His approach will work, but only if the text contains purely lower- or uppercase letters:
>>> text = "(555).555-5555 extA. 5555"
>>> text.islower()
False
>>> text.isupper()
False
The better approach is to first upper- or lowercase your string and then check.
>>> string1 = "(555).555-5555 extA. 5555"
>>> string2 = '555 (234) - 123.32 21'
>>> string1.upper().isupper()
True
>>> string2.upper().isupper()
False
Upvotes: 20
Reputation: 140316
You can use islower()
on your string to see if it contains some lowercase letters (amongst other characters). or
it with isupper()
to also check if contains some uppercase letters:
below: letters in the string: test yields true
>>> z = "(555) 555 - 5555 ext. 5555"
>>> z.isupper() or z.islower()
True
below: no letters in the string: test yields false.
>>> z= "(555).555-5555"
>>> z.isupper() or z.islower()
False
>>>
Not to be mixed up with isalpha()
which returns True
only if all characters are letters, which isn't what you want.
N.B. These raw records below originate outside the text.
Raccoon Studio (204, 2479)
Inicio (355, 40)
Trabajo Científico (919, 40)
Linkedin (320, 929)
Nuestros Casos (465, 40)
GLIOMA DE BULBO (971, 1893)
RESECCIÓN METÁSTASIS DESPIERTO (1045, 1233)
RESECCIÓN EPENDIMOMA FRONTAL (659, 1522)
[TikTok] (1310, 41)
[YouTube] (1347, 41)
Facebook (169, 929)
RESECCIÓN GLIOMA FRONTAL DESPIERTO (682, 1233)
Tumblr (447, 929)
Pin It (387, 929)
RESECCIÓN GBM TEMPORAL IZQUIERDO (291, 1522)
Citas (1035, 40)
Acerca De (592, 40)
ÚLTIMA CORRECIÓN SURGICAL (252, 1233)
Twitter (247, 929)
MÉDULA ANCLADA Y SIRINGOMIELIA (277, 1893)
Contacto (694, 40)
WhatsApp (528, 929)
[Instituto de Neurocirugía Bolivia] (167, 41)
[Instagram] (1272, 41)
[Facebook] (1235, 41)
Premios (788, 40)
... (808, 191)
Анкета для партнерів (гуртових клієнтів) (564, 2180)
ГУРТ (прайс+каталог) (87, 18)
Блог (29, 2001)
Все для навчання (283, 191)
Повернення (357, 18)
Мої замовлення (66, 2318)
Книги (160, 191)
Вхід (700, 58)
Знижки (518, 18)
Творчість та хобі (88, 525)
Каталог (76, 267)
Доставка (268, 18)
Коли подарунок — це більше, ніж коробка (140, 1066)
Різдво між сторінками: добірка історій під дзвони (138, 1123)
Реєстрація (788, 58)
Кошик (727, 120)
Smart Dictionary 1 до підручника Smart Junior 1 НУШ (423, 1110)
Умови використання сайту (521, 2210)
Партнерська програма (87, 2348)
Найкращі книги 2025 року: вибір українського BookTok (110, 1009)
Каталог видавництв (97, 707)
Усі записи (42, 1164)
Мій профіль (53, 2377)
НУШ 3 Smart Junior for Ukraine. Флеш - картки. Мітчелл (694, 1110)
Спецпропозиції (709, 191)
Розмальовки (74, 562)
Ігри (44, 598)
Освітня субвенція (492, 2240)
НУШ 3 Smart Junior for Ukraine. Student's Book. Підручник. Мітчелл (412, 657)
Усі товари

Note that Barm's answer completes mine nicely, since mine doesn't handle the mixed case well.
Upvotes: 29
Reputation: 651
You can also do this in addition
import re
string='24234ww'
val = re.search('[a-zA-Z]+',string)
val[0].isalpha() # returns True if the variable is an alphabet
print(val[0]) # this will print the first instance of the matching value
Also note that if variable val returns None. That means the search did not find a match
Upvotes: 1
Reputation: 12486
You can use regular expression like this:
import re
print re.search('[a-zA-Z]+',string)
Upvotes: 11
Reputation: 353604
How about:
>>> string_1 = "(555).555-5555"
>>> string_2 = "(555) 555 - 5555 ext. 5555"
>>> any(c.isalpha() for c in string_1)
False
>>> any(c.isalpha() for c in string_2)
True
Upvotes: 116